Bonus Baio! He's so dreamy! A reinterpretation of my favorite movie, Zapped. Starring Eddie Deezen, Heather Thomas (and her body double), Scatman Crothers and LaWanda Page. Filmed at John Marshall High School in Silverlake, which was around the corner from my old house. Also served as the location for Grease, starring Eddie Deezen.


Movie of the Week: Horrors of Spider Island

This amusingly-dubbed 1960 German Horror-Nudie was released in American adults-only theaters in '62, then had its nude scenes removed for re-release on the monster matinee circuit a few years later. It also was on Mystery Science Theater 3000, but don't let that dumb show keep you from seeing this. It's a highly surreal and unique experience.
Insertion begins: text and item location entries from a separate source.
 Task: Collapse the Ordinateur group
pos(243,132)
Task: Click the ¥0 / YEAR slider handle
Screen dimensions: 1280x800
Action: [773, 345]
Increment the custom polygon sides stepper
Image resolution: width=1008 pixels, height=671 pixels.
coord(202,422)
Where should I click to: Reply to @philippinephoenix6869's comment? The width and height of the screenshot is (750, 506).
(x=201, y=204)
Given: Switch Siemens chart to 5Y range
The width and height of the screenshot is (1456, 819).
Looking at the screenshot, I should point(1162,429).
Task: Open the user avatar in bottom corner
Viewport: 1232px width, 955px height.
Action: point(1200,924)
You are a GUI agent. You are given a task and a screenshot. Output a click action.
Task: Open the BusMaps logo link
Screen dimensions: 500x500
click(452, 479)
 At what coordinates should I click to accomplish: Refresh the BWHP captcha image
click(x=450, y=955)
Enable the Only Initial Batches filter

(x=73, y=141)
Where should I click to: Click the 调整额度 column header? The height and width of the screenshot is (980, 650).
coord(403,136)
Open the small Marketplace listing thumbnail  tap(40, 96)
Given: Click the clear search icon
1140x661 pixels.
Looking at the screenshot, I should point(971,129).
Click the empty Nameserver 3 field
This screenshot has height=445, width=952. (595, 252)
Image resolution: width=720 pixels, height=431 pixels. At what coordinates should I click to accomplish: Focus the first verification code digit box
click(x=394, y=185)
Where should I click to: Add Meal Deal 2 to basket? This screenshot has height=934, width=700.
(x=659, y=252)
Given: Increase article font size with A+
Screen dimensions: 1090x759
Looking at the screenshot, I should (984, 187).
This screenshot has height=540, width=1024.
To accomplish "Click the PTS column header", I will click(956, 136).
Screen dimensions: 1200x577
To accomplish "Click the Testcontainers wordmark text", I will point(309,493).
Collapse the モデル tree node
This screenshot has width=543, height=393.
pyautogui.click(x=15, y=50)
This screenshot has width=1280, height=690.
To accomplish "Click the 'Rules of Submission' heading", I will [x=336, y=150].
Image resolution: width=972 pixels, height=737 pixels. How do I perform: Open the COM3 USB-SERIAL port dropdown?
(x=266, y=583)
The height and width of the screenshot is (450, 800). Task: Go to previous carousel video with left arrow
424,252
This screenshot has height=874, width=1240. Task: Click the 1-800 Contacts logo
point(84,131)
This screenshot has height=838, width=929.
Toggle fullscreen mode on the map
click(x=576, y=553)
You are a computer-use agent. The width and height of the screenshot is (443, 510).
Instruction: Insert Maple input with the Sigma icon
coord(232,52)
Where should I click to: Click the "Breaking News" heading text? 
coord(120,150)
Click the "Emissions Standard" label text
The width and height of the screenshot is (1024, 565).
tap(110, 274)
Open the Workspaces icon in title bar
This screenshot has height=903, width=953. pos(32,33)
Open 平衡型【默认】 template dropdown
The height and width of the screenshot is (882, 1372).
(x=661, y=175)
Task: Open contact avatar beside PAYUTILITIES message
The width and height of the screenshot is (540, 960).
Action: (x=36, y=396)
Do you know how many video rental stores I scoured in the 80's and 90's searching for this brain-scrambler? But now that we have the internet, this public domain film can be streamed anywhere, and you can even download the whole thing at archive.org.


It's Vibrant. It's Urban. It's You.

Aw look, my alma mater sent me a letter of appreciation for taking so much of my money all of those years ago and giving back nothing in return. They want to say they're sorry.

Wait a minute....

And there you go... a better work of art than anything I did as a Columbia undergraduate, and it didn't cost me $6,000 a year. I just needed a little inspiration.